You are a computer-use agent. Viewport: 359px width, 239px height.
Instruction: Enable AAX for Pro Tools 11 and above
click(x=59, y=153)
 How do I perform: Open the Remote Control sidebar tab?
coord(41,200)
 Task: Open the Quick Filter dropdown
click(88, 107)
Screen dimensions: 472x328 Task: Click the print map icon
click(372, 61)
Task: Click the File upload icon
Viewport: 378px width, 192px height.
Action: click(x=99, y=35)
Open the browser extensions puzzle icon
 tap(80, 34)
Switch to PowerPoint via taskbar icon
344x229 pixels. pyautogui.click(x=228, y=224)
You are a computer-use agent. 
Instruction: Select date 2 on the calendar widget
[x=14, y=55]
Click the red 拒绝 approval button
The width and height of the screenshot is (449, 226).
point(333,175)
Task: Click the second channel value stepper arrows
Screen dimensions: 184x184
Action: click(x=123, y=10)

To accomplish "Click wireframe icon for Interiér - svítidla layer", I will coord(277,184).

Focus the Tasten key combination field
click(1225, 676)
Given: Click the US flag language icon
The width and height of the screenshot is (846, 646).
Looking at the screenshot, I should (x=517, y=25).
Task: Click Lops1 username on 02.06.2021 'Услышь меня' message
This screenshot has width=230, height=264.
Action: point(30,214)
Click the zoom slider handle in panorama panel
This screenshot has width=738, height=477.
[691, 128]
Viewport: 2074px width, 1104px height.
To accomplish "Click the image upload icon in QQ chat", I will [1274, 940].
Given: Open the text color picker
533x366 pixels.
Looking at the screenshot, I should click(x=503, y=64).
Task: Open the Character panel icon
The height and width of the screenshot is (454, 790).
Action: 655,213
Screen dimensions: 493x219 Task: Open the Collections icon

········

## What you need to do
Tell how many lines in the entries contain the string "will". Give the number and nothing more.

## Problem solution
2